Alfred Caicedo

Personal information
- Full name: Afred Lenin Caicedo Mina
- Date of birth: 10 September 2004 (age 22)
- Place of birth: Esmeraldas, Ecuador
- Height: 1.79 m (5 ft 10 in)
- Position: Left-back

Team information
- Current team: Vizela
- Number: 33

Youth career
- Clan Juvenil
- 2019: Norte América
- 2020–2022: Aucas

Senior career*
- Years: Team / Apps / (Gls)
- 2021–2022: Aucas / 11 / (0)
- 2023–2026: Jong Genk / 43 / (0)
- 2025–2026: → Cádiz (loan) / 14 / (0)
- 2026–: Vizela / 1 / (0)

International career
- 2022: Ecuador U20 / 3 / (0)

= Alfred Caicedo =

Spanish footballer

Alfred Lenin Caicedo Mina (born 10 September 2004) is an Ecuadorian footballer who plays as a left-back for Liga Portugal 2 club Vizela.

==Club career==
Born in Esmeraldas, Caicedo played for Clan Juvenil and Norte América before joining Aucas in 2020. He made his first team – and Ecuadorian Serie A – debut on 17 April 2021, coming on as a second-half substitute in a 3–1 home loss to Olmedo.

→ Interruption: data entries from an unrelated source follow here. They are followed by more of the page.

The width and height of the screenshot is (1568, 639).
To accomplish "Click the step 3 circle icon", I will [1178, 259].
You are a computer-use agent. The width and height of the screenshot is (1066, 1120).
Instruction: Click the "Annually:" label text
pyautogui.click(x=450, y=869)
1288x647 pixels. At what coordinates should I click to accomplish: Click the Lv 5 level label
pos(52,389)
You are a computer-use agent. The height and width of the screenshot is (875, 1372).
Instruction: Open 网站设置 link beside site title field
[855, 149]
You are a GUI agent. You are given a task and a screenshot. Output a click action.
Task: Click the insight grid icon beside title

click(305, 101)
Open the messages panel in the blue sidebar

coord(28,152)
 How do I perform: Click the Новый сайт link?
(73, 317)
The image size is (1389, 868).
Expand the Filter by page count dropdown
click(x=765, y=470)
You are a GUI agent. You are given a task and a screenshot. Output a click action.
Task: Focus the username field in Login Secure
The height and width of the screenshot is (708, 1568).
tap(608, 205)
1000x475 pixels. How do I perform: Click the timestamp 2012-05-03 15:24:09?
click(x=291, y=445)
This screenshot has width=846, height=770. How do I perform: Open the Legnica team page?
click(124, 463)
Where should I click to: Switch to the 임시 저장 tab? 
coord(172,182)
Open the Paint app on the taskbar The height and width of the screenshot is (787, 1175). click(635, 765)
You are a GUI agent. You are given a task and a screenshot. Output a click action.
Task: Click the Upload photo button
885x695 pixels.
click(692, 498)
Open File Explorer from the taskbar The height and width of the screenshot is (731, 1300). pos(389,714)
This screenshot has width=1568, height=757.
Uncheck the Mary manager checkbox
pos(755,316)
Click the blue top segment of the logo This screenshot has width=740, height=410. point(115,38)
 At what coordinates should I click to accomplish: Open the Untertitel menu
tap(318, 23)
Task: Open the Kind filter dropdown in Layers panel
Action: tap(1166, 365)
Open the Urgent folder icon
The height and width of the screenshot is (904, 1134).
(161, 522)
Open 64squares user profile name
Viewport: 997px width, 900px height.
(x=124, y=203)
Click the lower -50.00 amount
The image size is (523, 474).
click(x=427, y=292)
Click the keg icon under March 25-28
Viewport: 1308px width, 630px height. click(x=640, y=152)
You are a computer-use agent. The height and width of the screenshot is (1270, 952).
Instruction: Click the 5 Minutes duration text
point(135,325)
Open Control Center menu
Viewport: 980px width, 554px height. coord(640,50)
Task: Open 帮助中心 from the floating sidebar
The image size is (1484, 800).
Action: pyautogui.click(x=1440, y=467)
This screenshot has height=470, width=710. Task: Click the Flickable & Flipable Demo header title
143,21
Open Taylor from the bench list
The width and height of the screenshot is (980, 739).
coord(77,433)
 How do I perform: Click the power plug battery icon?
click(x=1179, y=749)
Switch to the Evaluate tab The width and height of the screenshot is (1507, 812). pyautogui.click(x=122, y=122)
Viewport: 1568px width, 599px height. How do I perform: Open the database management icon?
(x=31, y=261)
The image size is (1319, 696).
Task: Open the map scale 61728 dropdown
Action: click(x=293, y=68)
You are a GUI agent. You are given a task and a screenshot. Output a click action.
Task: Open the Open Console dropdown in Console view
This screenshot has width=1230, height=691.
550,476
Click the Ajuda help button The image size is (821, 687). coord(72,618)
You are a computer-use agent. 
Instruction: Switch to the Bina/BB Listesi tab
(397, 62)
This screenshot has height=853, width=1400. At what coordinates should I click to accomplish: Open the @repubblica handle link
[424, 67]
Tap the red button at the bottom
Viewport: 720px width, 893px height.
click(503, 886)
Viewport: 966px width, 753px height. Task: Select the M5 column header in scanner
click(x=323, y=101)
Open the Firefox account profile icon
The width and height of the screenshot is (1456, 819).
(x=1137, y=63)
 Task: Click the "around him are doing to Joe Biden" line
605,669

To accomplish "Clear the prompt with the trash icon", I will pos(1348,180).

After 11 first team matches in 2021, Caicedo returned to the under-20 side of Aucas in the following year, before joining Belgian side Genk on 4 January 2023. He immediately became a member of Jong Genk, the reserve team, in the Challenger Pro League.

On 5 July 2025, Caicedo was loaned to Spanish Segunda División side Cádiz for the season.

==International career==
In June 2022, Caicedo was called up to the Ecuador national under-20 team.